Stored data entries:

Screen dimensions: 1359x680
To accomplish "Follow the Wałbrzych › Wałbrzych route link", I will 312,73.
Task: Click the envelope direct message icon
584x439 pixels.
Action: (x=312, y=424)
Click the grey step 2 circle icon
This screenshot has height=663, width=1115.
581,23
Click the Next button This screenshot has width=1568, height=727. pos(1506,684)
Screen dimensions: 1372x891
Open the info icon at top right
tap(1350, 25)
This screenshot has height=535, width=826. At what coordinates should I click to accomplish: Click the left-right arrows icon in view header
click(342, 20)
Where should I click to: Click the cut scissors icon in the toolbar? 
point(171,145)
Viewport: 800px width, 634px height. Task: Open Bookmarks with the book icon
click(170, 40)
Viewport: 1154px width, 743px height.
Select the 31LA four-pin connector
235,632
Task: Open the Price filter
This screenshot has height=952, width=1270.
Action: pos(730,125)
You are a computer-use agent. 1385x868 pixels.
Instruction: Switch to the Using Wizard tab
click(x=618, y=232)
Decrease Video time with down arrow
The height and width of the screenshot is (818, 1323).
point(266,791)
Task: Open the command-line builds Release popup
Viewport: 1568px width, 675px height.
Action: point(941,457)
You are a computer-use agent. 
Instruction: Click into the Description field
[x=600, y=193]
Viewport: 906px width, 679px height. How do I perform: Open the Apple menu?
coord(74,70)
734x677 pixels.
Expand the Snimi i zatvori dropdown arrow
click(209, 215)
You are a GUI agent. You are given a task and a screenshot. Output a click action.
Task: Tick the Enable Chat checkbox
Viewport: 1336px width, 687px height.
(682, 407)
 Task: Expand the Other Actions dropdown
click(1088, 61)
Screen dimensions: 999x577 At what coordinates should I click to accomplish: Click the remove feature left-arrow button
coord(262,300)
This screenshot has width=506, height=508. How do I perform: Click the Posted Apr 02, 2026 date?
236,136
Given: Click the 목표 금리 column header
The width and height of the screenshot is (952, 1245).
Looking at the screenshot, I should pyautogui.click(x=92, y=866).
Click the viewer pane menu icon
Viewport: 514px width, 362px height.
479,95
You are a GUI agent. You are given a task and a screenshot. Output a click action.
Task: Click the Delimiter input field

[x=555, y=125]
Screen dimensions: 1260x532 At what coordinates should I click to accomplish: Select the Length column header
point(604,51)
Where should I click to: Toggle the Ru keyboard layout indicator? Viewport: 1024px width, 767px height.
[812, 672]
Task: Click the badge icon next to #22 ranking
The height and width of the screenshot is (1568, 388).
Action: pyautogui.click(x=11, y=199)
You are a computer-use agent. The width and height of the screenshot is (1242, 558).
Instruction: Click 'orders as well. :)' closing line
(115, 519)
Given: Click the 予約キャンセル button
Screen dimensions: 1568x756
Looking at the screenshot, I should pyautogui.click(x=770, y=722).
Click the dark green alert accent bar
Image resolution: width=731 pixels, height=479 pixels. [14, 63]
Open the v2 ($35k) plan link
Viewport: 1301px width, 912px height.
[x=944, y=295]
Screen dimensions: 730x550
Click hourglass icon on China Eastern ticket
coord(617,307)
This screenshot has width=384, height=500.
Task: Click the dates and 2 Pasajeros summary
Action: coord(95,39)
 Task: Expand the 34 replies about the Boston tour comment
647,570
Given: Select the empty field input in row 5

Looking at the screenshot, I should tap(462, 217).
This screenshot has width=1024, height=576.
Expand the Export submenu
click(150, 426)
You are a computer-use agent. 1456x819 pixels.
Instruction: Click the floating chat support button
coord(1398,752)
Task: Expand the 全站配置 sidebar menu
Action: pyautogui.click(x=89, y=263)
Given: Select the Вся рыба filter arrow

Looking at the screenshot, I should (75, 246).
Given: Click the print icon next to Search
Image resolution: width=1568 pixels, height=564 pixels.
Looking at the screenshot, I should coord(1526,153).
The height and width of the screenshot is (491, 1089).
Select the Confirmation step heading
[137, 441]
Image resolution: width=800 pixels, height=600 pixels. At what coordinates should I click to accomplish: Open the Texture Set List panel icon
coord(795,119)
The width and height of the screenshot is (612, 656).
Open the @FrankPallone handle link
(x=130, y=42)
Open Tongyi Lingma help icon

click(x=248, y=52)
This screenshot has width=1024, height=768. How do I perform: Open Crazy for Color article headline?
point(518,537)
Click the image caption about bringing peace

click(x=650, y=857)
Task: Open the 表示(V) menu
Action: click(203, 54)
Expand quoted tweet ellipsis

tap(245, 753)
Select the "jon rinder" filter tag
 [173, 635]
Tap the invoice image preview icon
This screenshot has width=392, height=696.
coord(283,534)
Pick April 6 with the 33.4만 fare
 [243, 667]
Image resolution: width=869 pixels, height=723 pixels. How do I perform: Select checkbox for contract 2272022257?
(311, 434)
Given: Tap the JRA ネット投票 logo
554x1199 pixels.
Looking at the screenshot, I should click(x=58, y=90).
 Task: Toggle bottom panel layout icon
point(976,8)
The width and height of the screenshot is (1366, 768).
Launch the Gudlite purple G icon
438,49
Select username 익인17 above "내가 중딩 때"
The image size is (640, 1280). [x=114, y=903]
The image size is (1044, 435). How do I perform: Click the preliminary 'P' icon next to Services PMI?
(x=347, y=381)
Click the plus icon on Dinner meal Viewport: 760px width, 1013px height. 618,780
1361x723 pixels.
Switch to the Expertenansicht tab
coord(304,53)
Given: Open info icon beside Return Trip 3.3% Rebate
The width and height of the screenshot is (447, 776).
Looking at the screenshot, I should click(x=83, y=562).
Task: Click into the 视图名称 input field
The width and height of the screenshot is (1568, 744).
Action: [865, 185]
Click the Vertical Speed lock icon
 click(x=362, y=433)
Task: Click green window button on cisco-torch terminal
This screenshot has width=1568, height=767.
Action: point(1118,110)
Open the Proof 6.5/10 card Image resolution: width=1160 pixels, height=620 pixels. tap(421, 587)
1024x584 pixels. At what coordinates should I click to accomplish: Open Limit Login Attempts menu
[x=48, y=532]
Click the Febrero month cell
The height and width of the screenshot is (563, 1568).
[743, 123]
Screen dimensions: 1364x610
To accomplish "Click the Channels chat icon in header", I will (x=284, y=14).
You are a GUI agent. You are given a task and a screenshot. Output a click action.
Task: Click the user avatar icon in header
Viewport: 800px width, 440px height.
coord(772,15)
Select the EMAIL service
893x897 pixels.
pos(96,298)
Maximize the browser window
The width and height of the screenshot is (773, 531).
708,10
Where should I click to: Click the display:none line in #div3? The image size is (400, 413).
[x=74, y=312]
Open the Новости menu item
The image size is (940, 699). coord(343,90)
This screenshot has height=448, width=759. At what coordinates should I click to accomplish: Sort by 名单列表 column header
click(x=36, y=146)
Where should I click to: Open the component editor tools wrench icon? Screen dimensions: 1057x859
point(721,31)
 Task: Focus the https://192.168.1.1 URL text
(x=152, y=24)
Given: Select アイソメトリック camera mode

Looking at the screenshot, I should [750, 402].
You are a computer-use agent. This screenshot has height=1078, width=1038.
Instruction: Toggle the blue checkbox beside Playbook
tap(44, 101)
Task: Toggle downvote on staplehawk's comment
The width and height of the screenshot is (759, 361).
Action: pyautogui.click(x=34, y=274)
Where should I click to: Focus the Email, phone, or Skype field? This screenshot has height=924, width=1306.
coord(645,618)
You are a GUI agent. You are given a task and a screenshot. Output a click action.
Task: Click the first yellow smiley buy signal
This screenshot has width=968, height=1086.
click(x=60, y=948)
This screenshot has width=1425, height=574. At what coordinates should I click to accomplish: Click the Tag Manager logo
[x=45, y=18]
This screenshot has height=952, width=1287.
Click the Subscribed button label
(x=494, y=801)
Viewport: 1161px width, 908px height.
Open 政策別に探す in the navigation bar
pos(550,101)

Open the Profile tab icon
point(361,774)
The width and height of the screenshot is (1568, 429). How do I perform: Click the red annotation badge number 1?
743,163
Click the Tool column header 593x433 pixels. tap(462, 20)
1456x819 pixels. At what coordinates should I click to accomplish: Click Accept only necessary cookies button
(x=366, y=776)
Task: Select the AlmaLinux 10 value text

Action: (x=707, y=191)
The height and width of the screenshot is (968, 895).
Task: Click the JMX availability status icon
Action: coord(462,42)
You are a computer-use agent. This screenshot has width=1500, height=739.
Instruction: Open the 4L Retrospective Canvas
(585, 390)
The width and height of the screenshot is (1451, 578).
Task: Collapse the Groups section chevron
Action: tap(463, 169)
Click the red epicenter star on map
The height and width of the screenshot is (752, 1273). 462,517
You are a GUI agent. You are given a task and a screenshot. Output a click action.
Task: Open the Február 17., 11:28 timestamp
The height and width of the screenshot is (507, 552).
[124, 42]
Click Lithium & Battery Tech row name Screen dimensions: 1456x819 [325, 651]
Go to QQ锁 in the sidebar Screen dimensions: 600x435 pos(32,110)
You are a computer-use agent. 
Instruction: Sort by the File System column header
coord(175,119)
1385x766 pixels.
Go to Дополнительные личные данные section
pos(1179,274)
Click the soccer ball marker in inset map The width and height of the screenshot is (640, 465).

**WORK ITEM**
Write out exactly the lines that fall from the line with "Task: Expand the 34" to the line with "You are a computer-use agent. 1456x819" in the records above, keeping both ends.

**RESPONSE AREA**
 Task: Expand the 34 replies about the Boston tour comment
647,570
Given: Select the empty field input in row 5

Looking at the screenshot, I should tap(462, 217).
This screenshot has width=1024, height=576.
Expand the Export submenu
click(150, 426)
You are a computer-use agent. 1456x819 pixels.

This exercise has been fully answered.